So it seems like the first match group consumes far to much text in an
non-linear way breaking the match of the line end.

I've attached the Fehlerpica.dat for you and hope you can reproduce the
misbehavior.

If I can provide further information please let me know.

Thank you and best regards,
Markus Lange
-- 
***Lesen. Hören. Wissen. Deutsche Nationalbibliothek***

Deutsche Nationalbibliothek               
Fachbereich IT, Informationsinfrastruktur
Adickesallee 1
60322 Frankfurt am Main
Tel: +49 69 1525 -1786
mailto:m.lange <at> dnb.de
http://www.dnb.de
[Fehlerpica.dat (application/octet-stream, attachment)]

Information forwarded to bug-sed <at> gnu.org:
bug#34316; Package sed. (Tue, 05 Feb 2019 23:14:01 GMT) Full text and rfc822 format available.

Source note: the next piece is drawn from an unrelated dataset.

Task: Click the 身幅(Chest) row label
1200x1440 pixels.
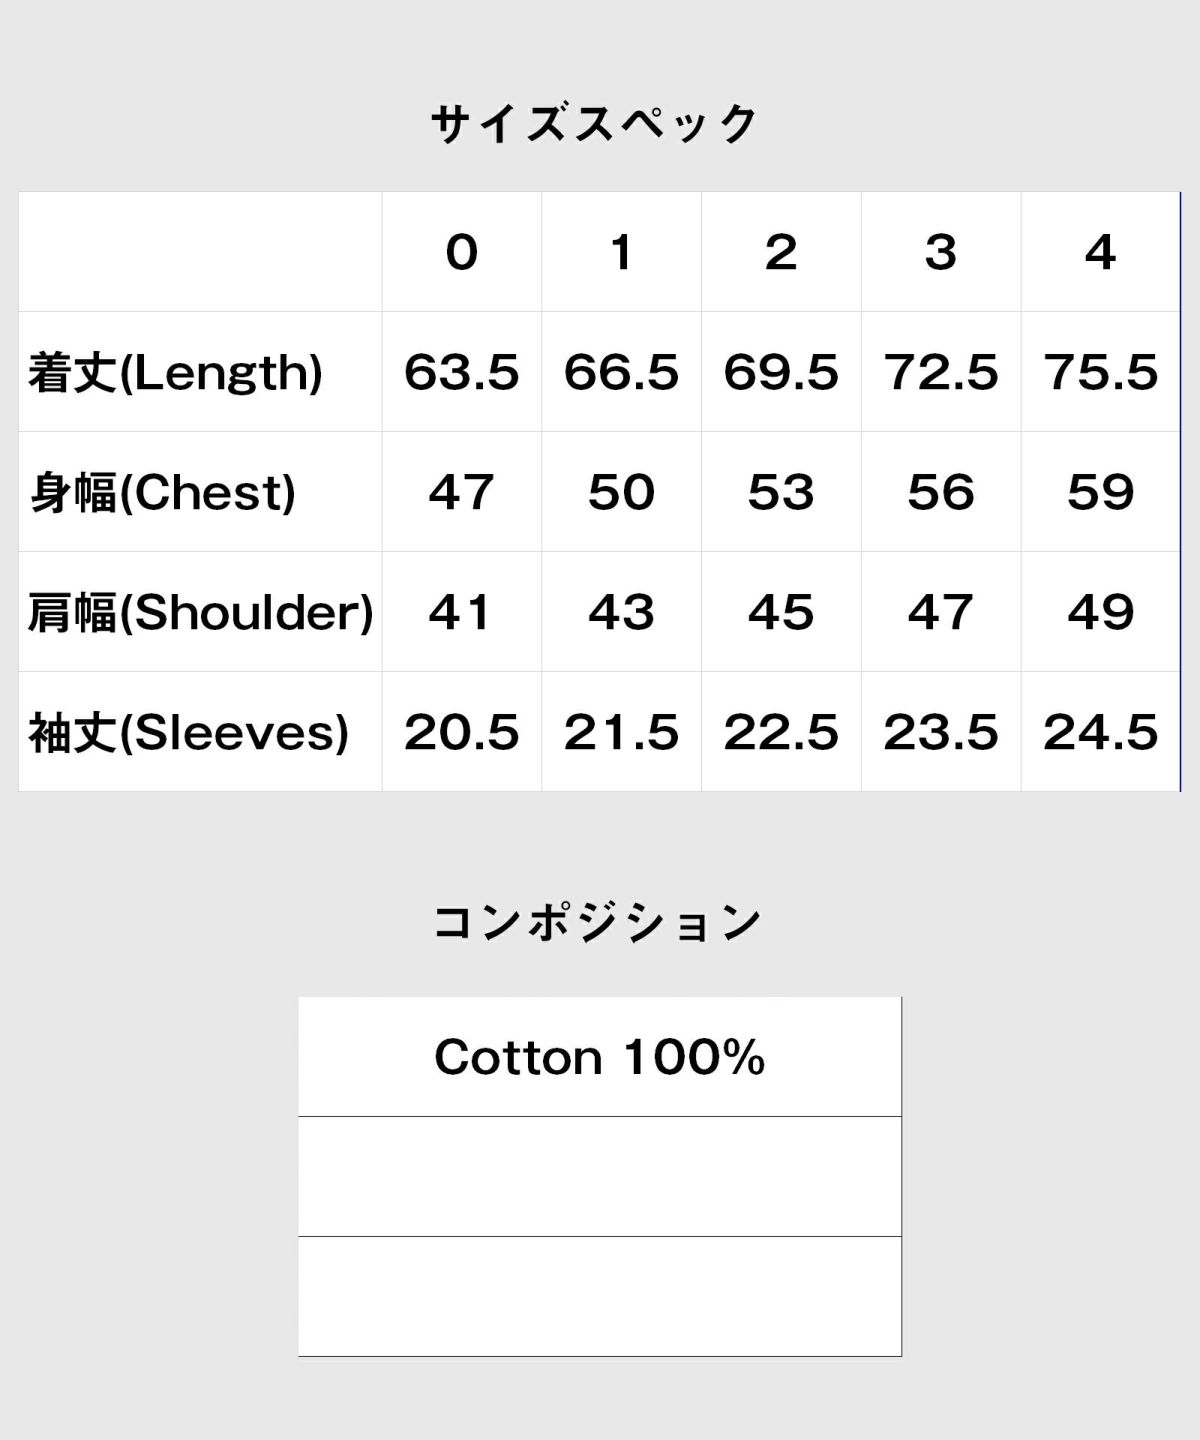Action: tap(162, 493)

Message #8 received at 34316 <at> debbugs.gnu.org (full text, mbox):

From: Assaf Gordon <assafgordon <at> gmail.com>
To: "Lange, Markus" <M.Lange <at> dnb.de>, 34316 <at> debbugs.gnu.org
Subject: Re: bug#34316: sed misbehavior on BRE's
Date: Tue, 5 Feb 2019 16:12:58 -0700
tags 34316 moreinfo
stop

Hello,

On 2019-02-04 6:42 a.m., Lange, Markus wrote:
> I'm currently migrating processes from an old SuSE 9 Linux to an new
> CentOS 7 Linux and observed some unexpected behavior changes on sed.
[...]
> old:~ # sed --version
> GNU sed version 4.0.6
[...]
> new:~ # sed --version
> sed (GNU sed) 4.2.2

Please note that sed 4.2.2 is also very old (7 years old).
The latest sed is version 4.7, released in December 2018.

There's limited amount of support we can help with sed-4.2.2 .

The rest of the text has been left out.